California to add more CHP officers statewide: Roadshow

California to add more CHP officers statewide: Roadshow

Q: If the CHP existed and pulled over speeders and reckless drivers on Highway 17, you might have a safer highway. People do what they usually feel entitled to. I wish there were more traffic enforcement on the roads.


A: The cavalry is returning. The state will hire 1,000 more CHP officers over the next few years.

Q: Hello Gary, you’ve got a great column and I enjoy reading it very much. We don’t have anything like this in Michigan (metro Detroit + Ann Arbor). 
I’ve been in Sunnyvale and San Jose since about April 11 on a tech-auto engineering project. I’m middle-aged and have to admit that daytime driving has been a pleasure around here. Mindful and courteous drivers are my observation, usually. Michigan’s freeways are essentially racetracks, but everyone seems used to this and accelerates to stay in the flow. Michigan state police usually work in corridors to address this problem.

In the Bay Area on both occasions when I drove to the ocean on weekends, on 92 to Half Moon Bay and 17 to Santa Cruz, I was completely startled by bands of high-speed motorcycles passing between cars, often within inches of their handlebars tearing off car mirrors.
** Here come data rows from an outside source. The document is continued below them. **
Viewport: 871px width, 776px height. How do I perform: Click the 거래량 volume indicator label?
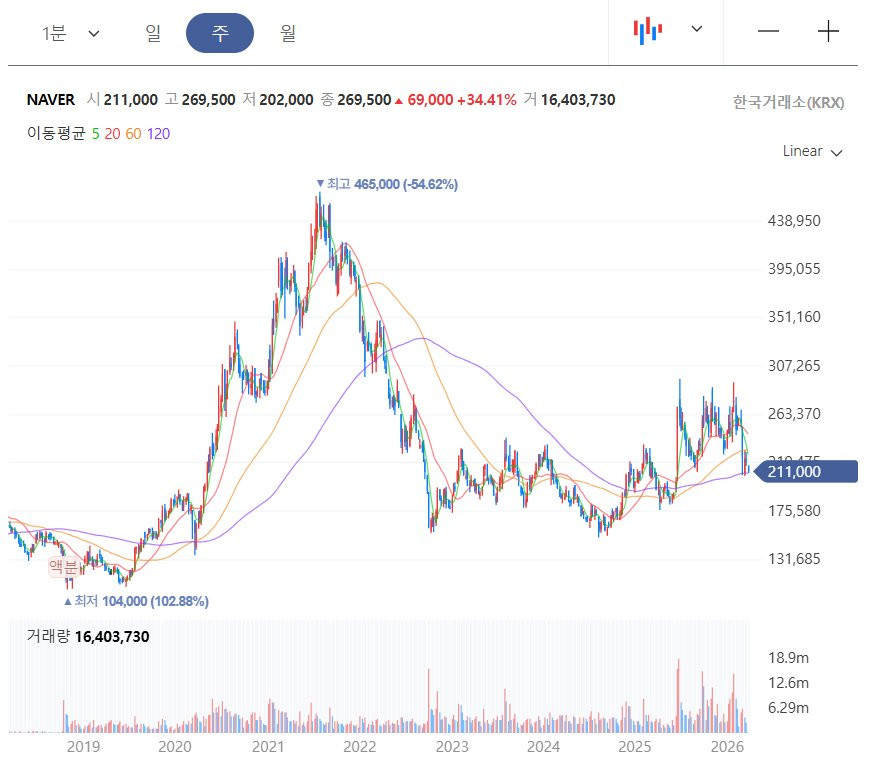[x=48, y=636]
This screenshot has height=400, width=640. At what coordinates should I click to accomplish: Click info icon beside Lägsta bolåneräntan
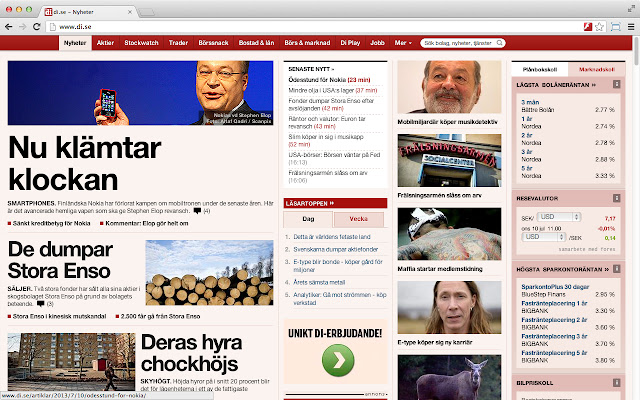click(616, 84)
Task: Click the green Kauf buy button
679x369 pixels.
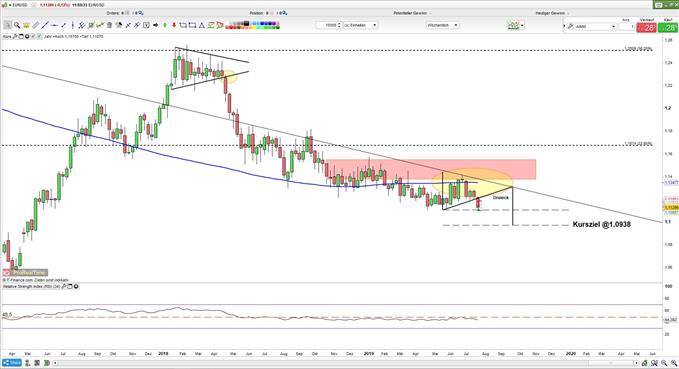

This does not happen in Michigan! One wrong move and somebody could be seriously hurt or killed.

Ricky Raeff, Adrian, MI

A: Welcome to the Bay Area, and thanks for your observations. I agree that lane-splitting, which is legal in California, can be very risky.

Q: I commute along Niles Canyon Road every day and have been curious about signal lights installed at both the Main Street intersection and at Pleasanton-Sunol Road. I don’t think the Main Street lights have ever been turned on, and the ones at the three-way intersection of Niles Canyon, Pleasanton-Sunol Road and Sunol Road were only on for a few weeks. What is Caltrans’ plan for these lights?